Look over the material for the string "screenshot". Copy every line where it turns up.
---*---
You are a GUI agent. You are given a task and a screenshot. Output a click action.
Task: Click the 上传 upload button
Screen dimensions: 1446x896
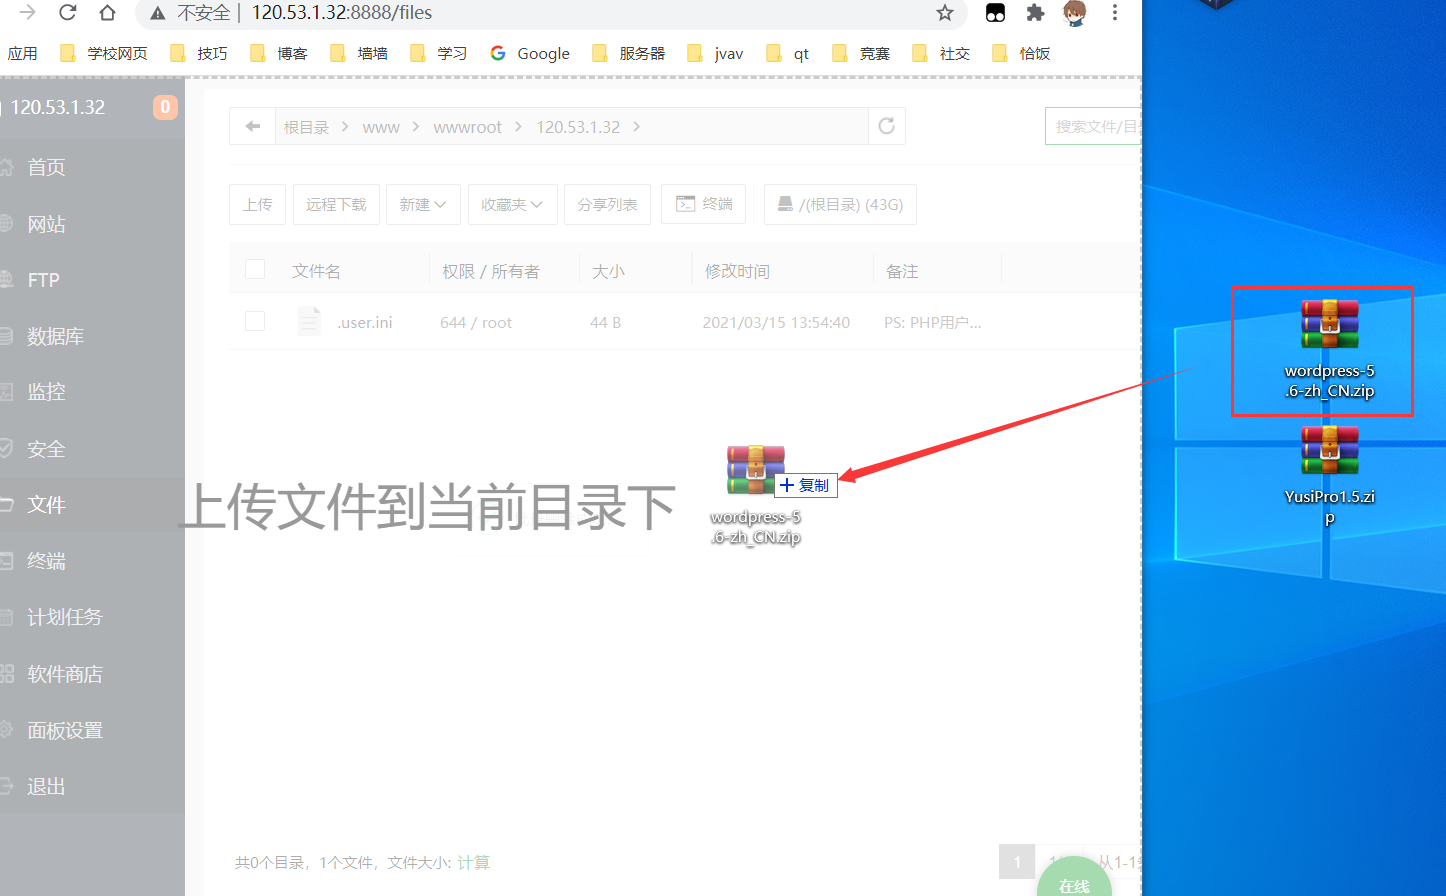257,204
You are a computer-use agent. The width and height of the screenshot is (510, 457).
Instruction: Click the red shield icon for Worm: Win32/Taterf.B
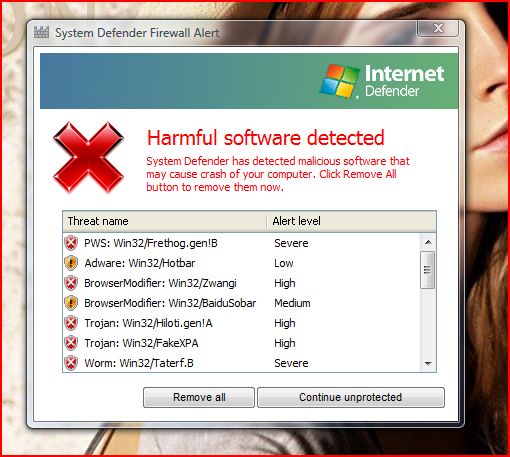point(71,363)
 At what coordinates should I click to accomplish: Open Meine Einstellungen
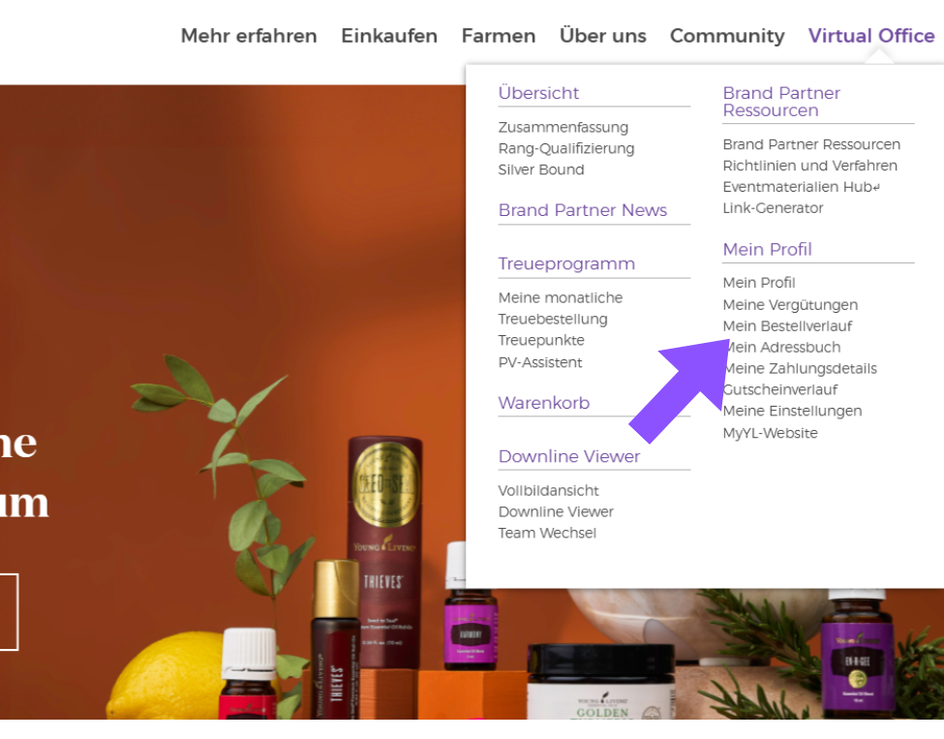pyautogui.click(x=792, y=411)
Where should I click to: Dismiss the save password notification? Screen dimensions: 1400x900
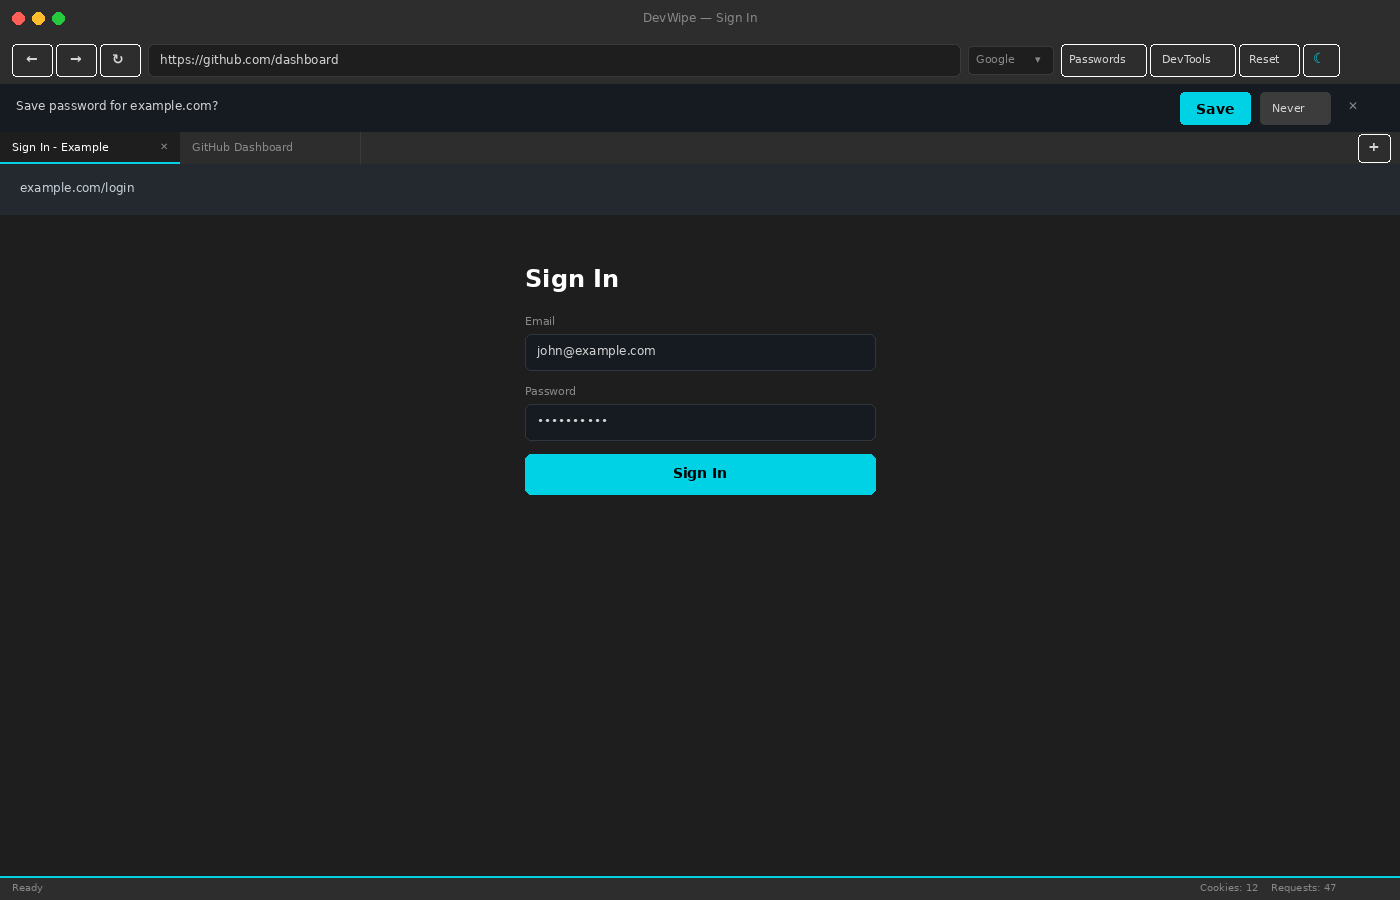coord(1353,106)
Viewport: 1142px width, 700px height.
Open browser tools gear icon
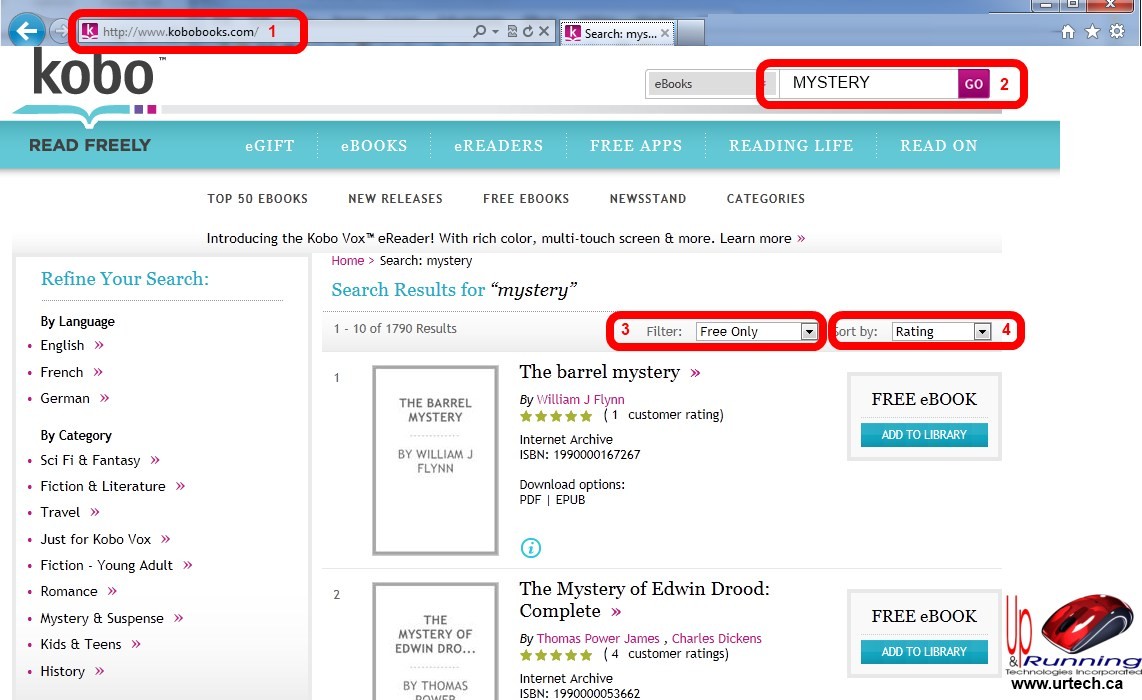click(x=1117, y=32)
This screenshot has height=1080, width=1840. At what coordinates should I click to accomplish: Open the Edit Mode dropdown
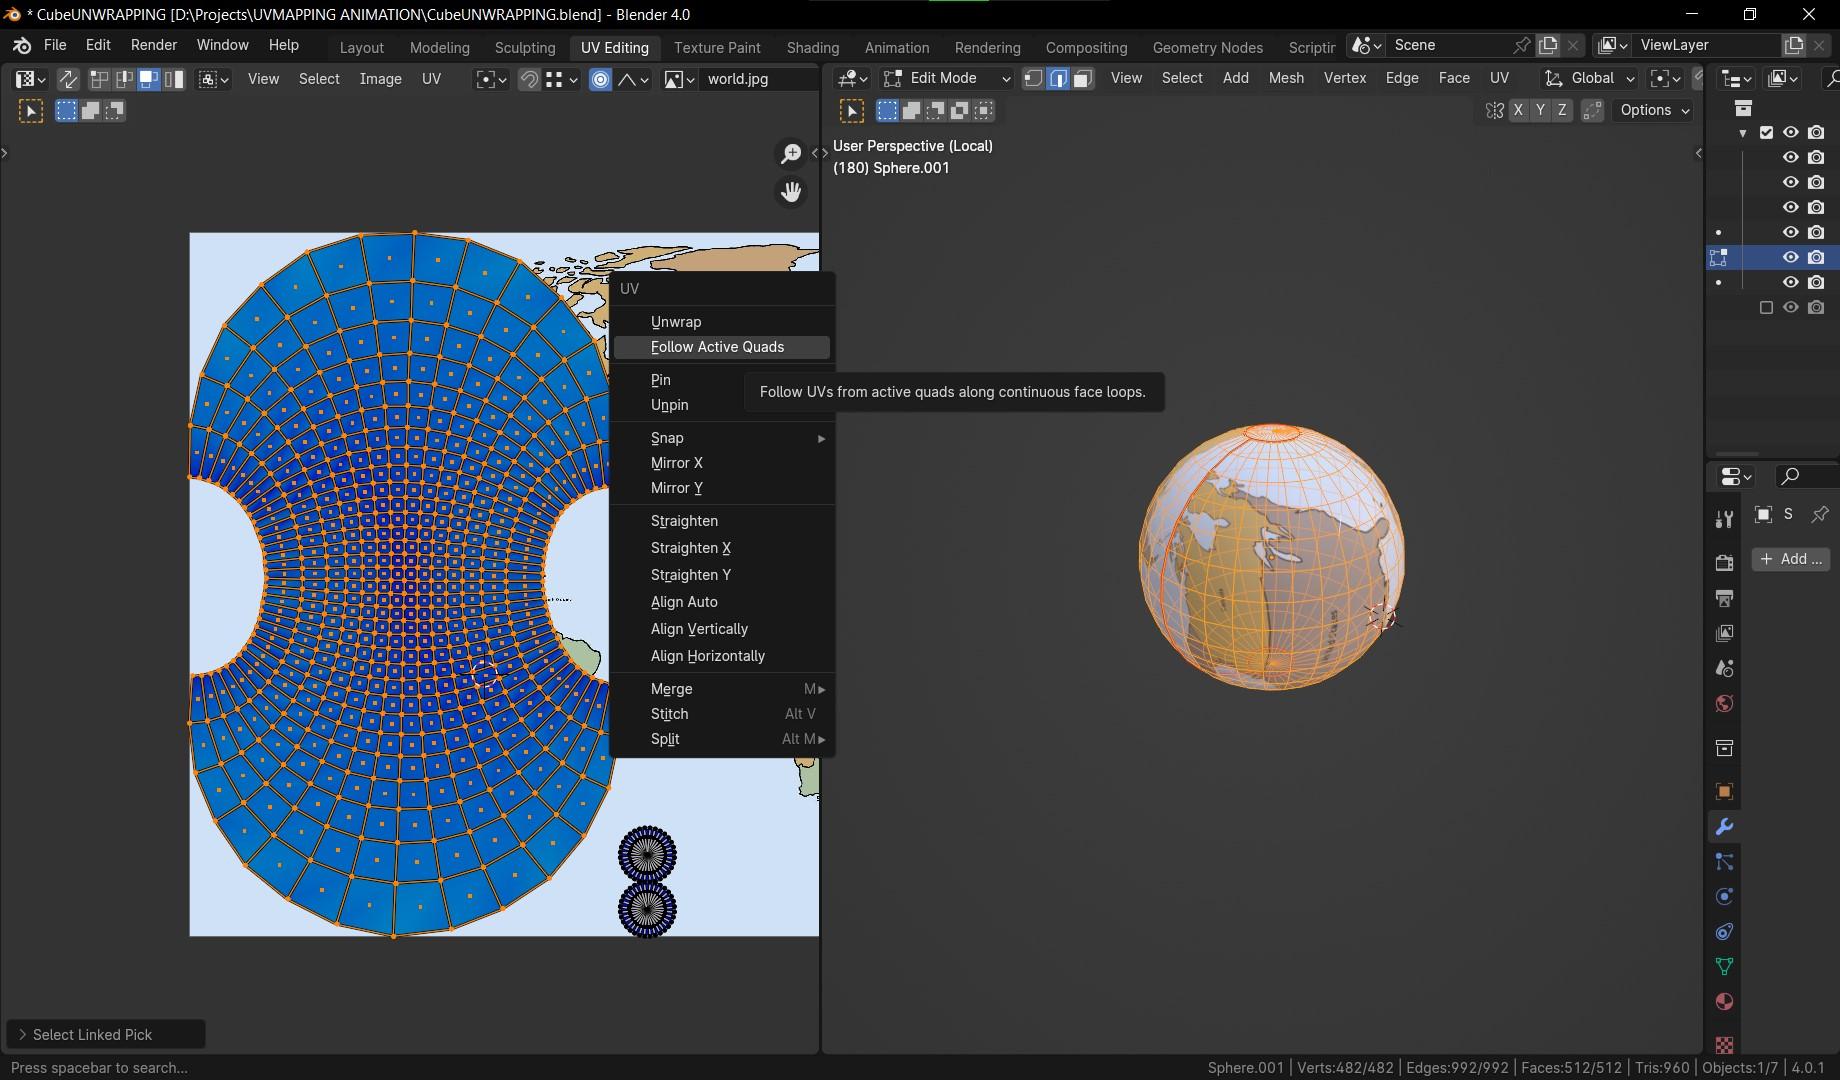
---*---
- **Written answer**
You are a GUI agent. You are given a task and a screenshot. Output a click action.
You are a computer-use agent. The width and height of the screenshot is (510, 457).
This screenshot has height=1080, width=1840. At what coordinates should I click to accomplish: Open the Edit Mode dropdown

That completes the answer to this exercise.